At La Brasserie Côté Cour, we will be tempted by the variations of these dishes, available in bistronomy, with gourmet desserts such as the summer panna cotta with white chocolate, plum, lemon and oxalis.
The menu gives a place of pride to local products from the Château’s garden. The Chef does his pickings there every morning and creates his dishes according to what nature offers.
While the plant-based menu has so far rubbed shoulders with the ‘Land & Sea’ menu offering a little fish, the menu became 100% plant-based in September 2020.
A Chef committed to plants
The Chef has always loved plants. In his career, he wondered whether he should keep doing what he was told or do what he loved. He quickly made his choice. With plants as his inspiration, he added his knowledge of wild plants, and his cuisine today is borrowed from nature.

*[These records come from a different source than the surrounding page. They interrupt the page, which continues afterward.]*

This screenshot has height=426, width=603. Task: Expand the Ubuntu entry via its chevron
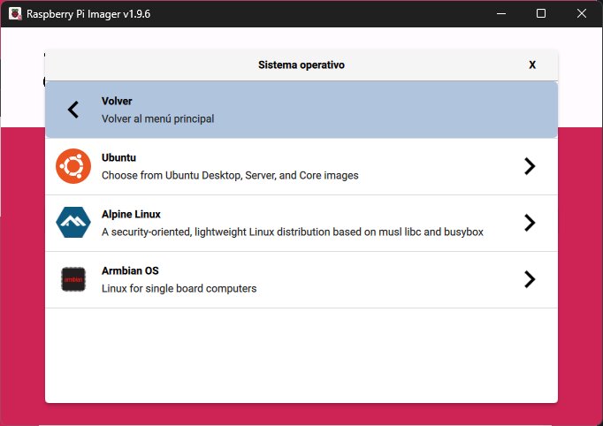(x=529, y=166)
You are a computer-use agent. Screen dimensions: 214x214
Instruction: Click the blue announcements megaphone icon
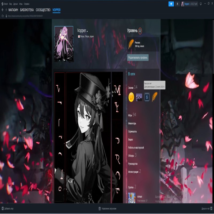pos(171,3)
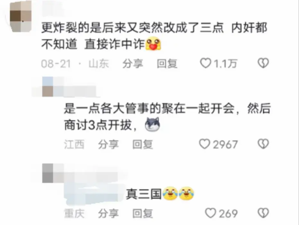The image size is (299, 225).
Task: Open avatar of the 重庆 replier
Action: (x=48, y=173)
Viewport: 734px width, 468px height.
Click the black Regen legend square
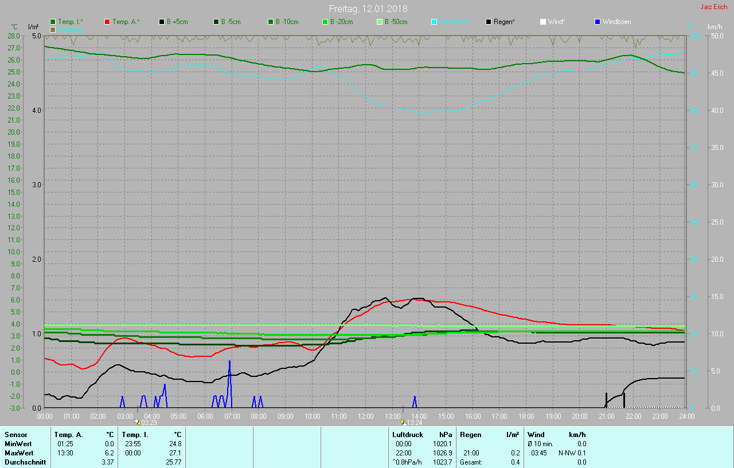click(489, 22)
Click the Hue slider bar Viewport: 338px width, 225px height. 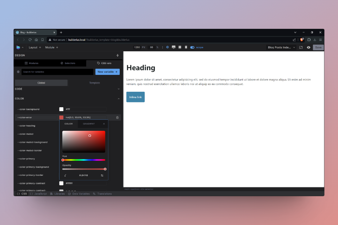[x=84, y=160]
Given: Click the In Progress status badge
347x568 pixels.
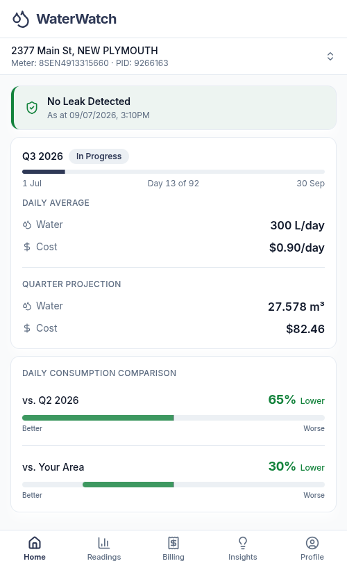Looking at the screenshot, I should point(99,156).
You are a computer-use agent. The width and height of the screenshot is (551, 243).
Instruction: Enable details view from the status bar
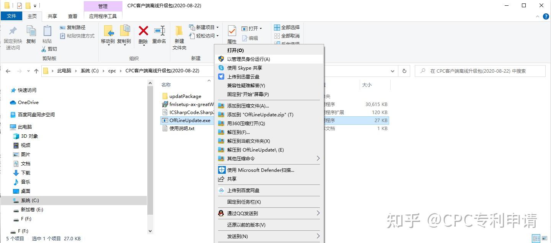pyautogui.click(x=536, y=238)
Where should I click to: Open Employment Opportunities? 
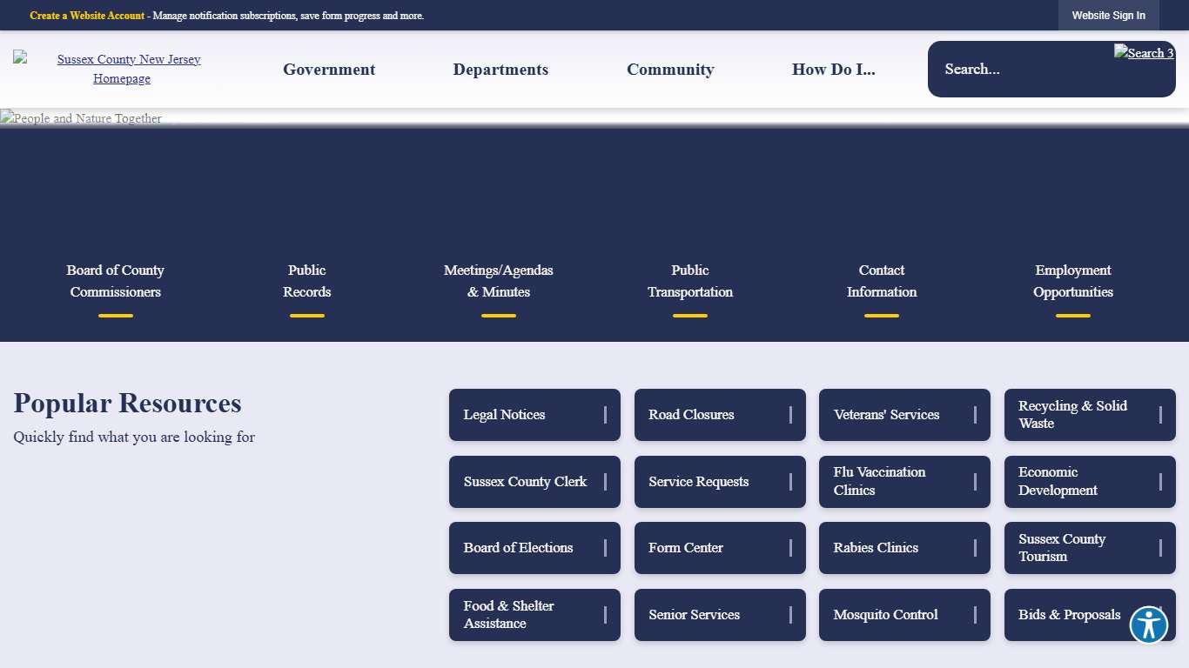point(1073,281)

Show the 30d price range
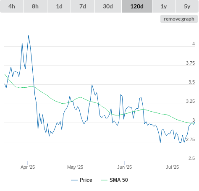pyautogui.click(x=108, y=6)
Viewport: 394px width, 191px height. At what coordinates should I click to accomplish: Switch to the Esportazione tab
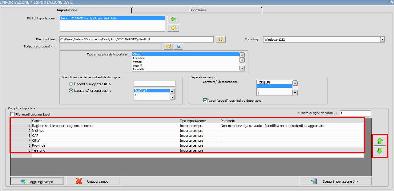(x=197, y=10)
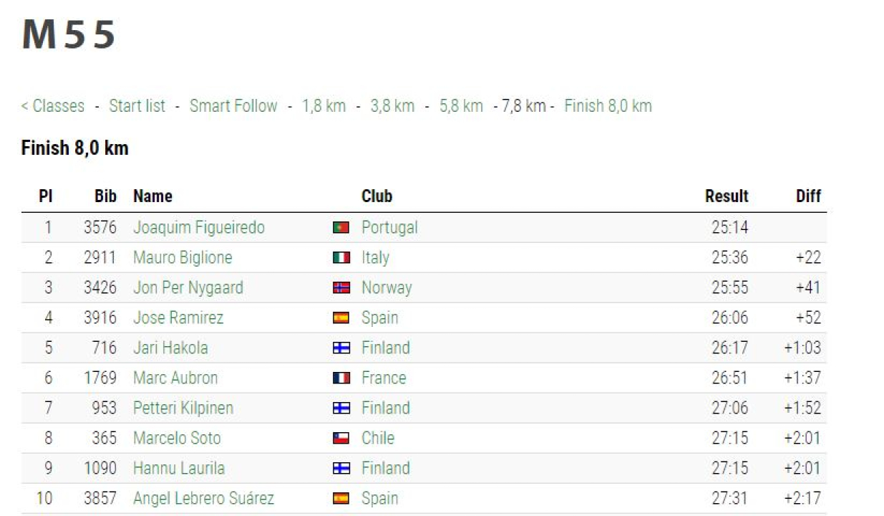View Jon Per Nygaard's details
The width and height of the screenshot is (884, 516).
pyautogui.click(x=188, y=288)
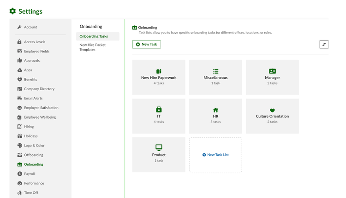The height and width of the screenshot is (198, 346).
Task: Open the IT task list card
Action: pos(159,116)
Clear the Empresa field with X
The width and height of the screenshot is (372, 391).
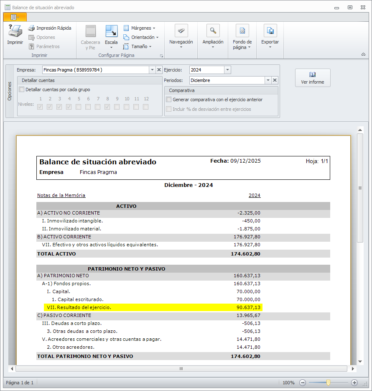point(159,70)
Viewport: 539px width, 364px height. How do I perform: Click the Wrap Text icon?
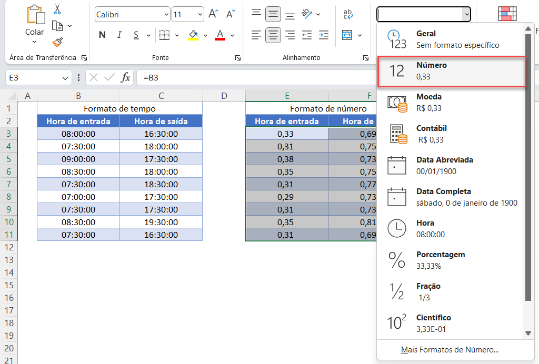click(x=347, y=14)
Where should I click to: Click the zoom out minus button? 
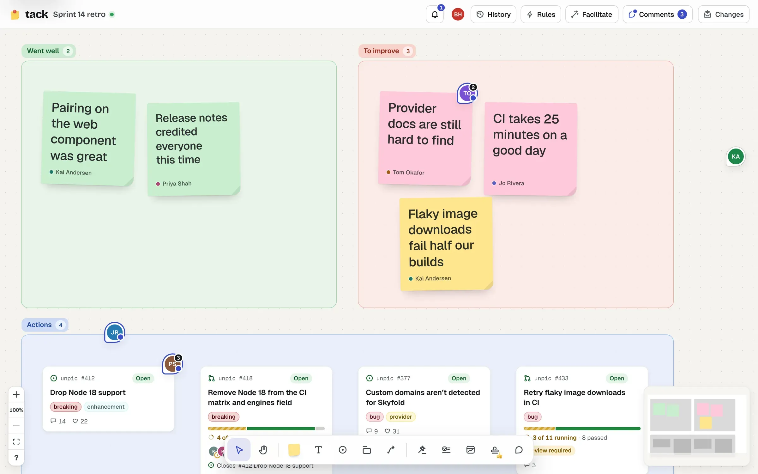pyautogui.click(x=16, y=426)
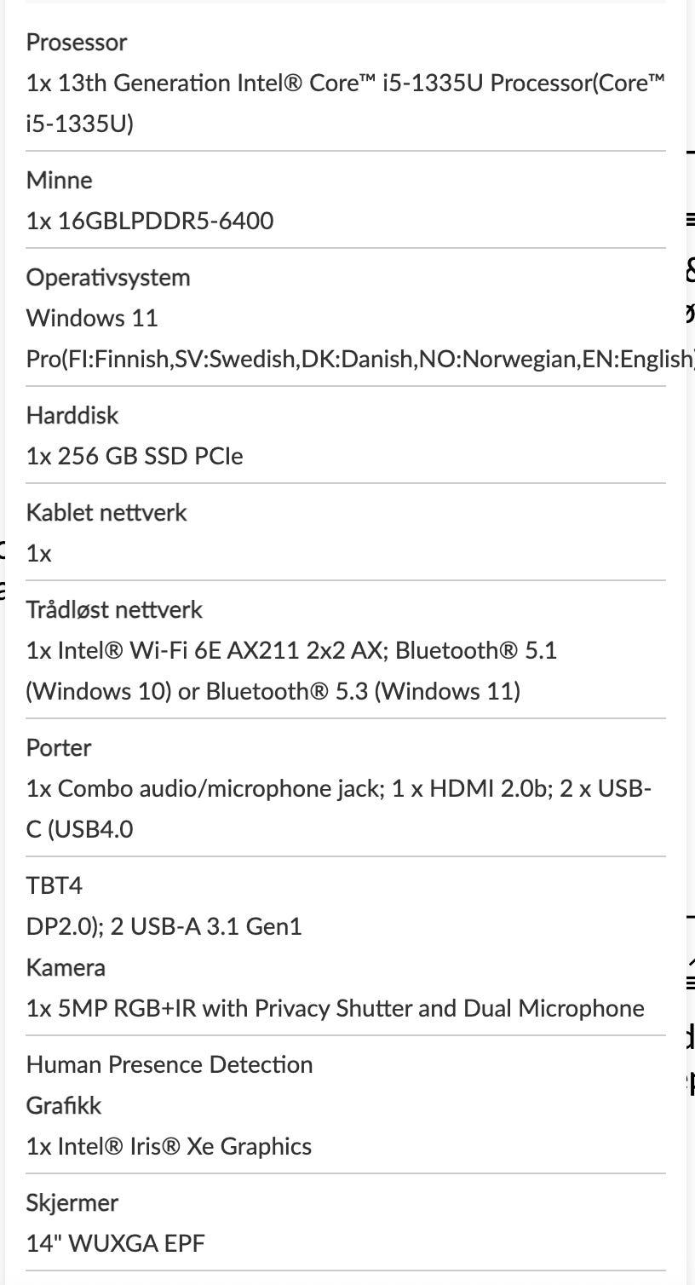Select the Harddisk heading
The image size is (695, 1285).
pos(72,416)
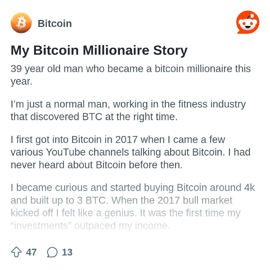Click the word BTC in second paragraph
The height and width of the screenshot is (270, 270).
(x=92, y=117)
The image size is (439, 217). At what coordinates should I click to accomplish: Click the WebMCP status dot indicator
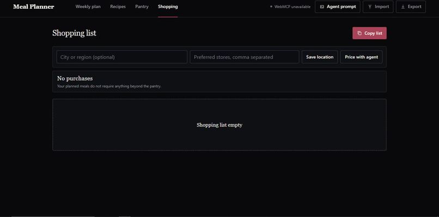point(271,7)
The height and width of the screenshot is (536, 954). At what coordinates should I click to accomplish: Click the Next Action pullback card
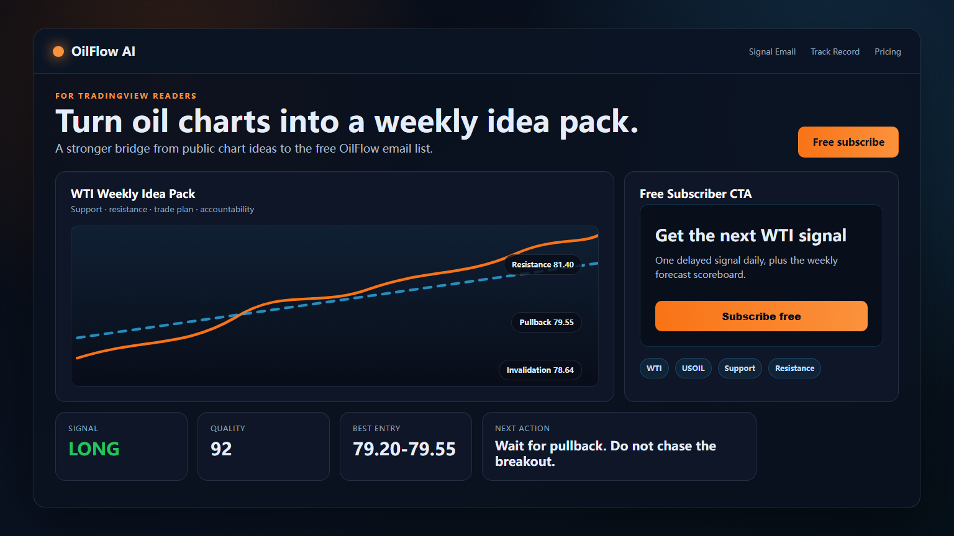coord(619,446)
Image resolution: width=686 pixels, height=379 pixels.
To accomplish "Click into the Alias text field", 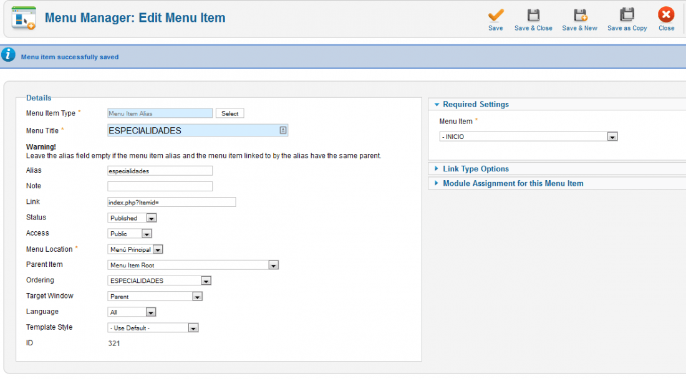I will [x=160, y=171].
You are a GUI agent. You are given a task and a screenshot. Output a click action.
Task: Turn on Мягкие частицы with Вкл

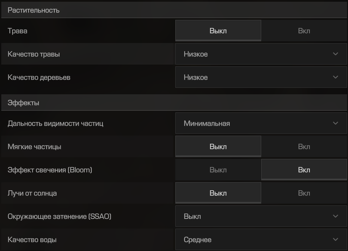tap(304, 146)
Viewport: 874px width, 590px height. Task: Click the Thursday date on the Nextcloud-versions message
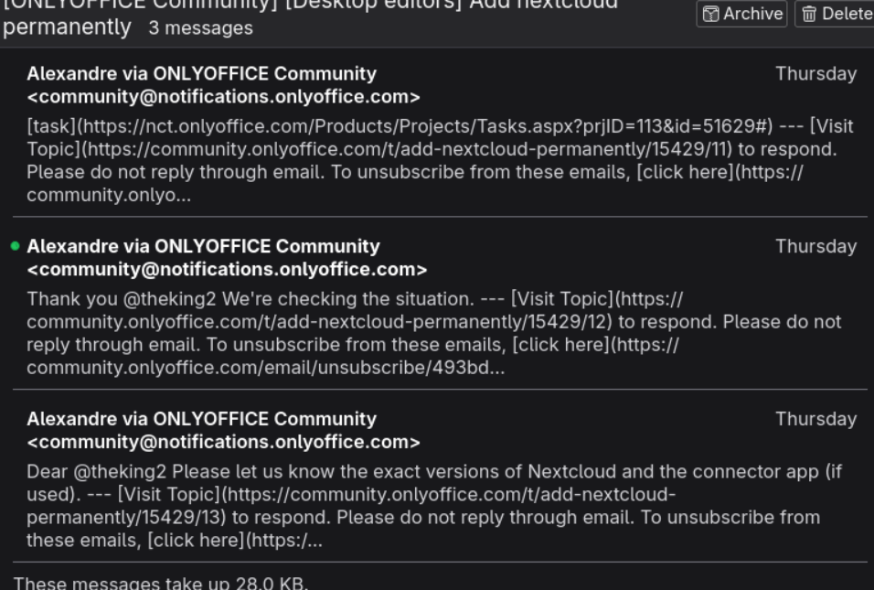pyautogui.click(x=815, y=419)
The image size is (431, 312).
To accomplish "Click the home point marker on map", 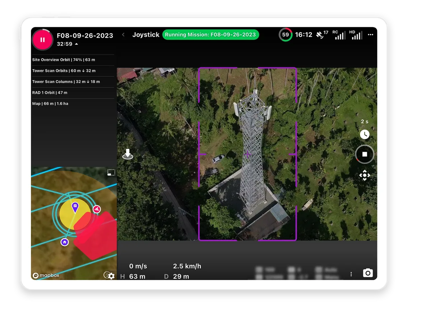I will (65, 242).
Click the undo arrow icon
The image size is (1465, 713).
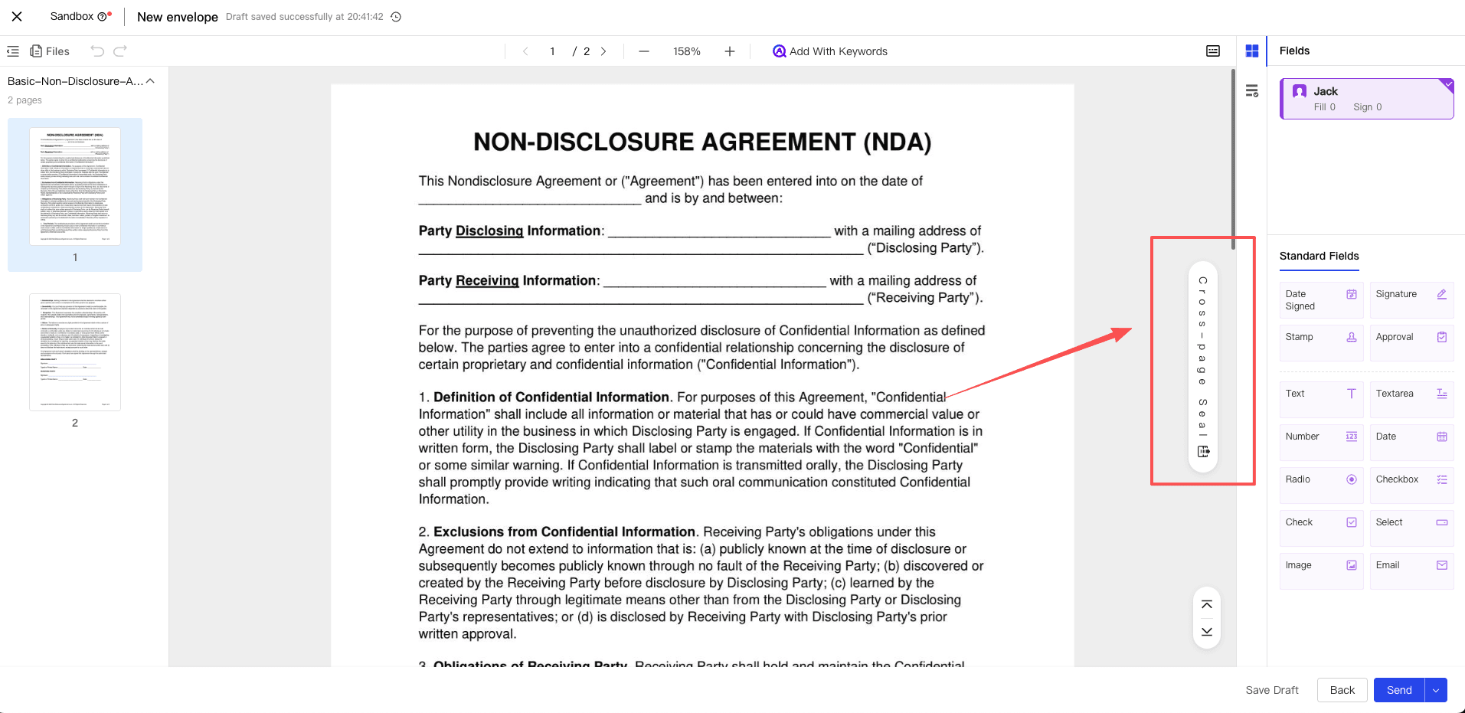pos(97,51)
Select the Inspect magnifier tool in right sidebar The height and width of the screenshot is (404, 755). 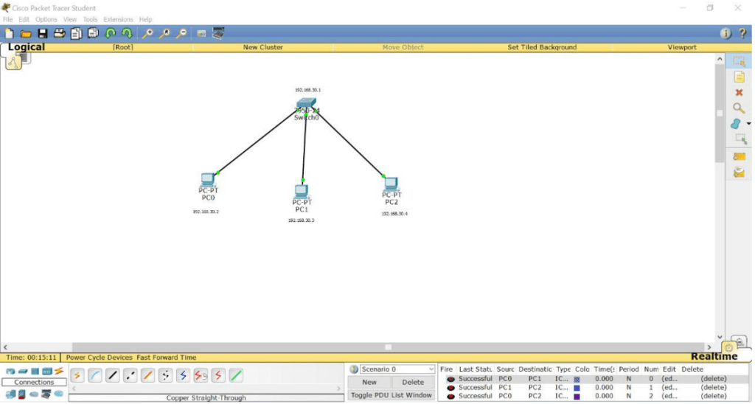(x=739, y=108)
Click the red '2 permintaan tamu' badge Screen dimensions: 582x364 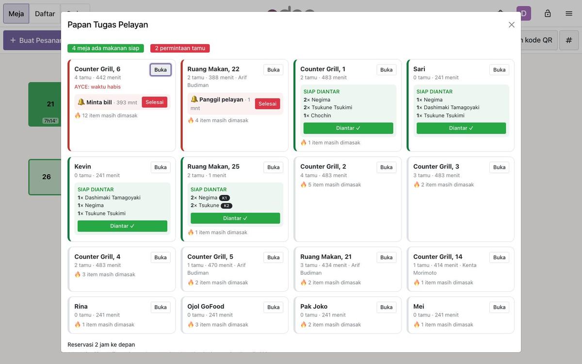pyautogui.click(x=180, y=49)
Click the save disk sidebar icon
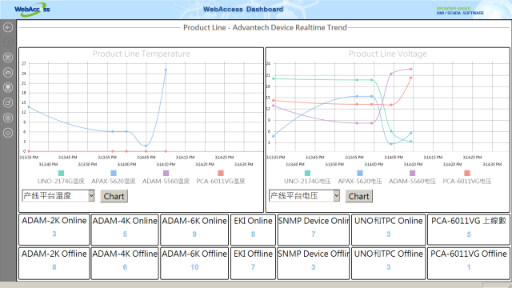Viewport: 512px width, 288px height. click(8, 87)
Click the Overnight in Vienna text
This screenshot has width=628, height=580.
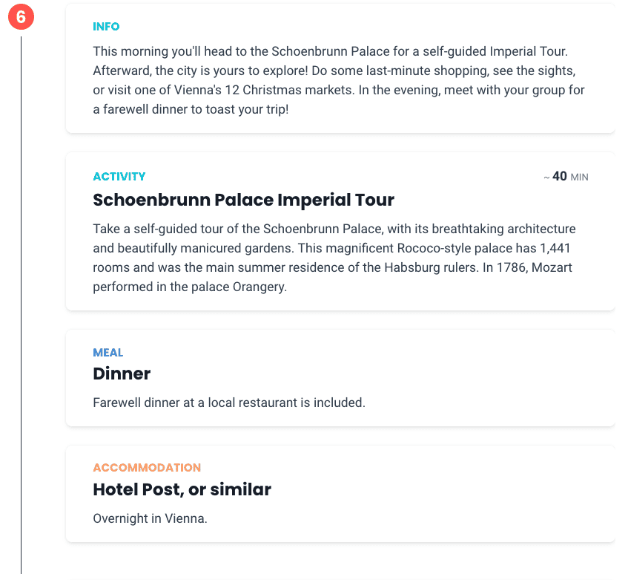coord(151,518)
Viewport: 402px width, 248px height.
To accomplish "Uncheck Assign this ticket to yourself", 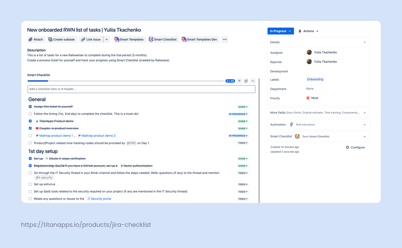I will click(30, 107).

Sensitive to health aspects, Chef René Mathieu strives to offer gourmet alternatives for people with allergies or intolerance, or who are simply concerned about their health.
The Chef also values the work in permaculture and collaborates with the producers of the region. More and more young people are embarking on this journey and for René Mathieu, it is a sign that they carry within them the desire to change their diets for the better.
In the heart of nature
For the Chef, knowing the natural rhythms, the seasons and the plants is a way of respecting the environment. It is not enough to have theoretical knowledge. You must also be on the ground to understand.
In recent months, Chef René Mathieu has thought a lot about this work around plants and here he shares some of his insights…
“The idea is not to return to an era of gatherers excluding any production chain! Everything is in the right measure. It is about living a new and fulfilling experience by occasionally including some wild plants on the menu. It is also a good way to recreate a link with nature for those lucky enough to be around it.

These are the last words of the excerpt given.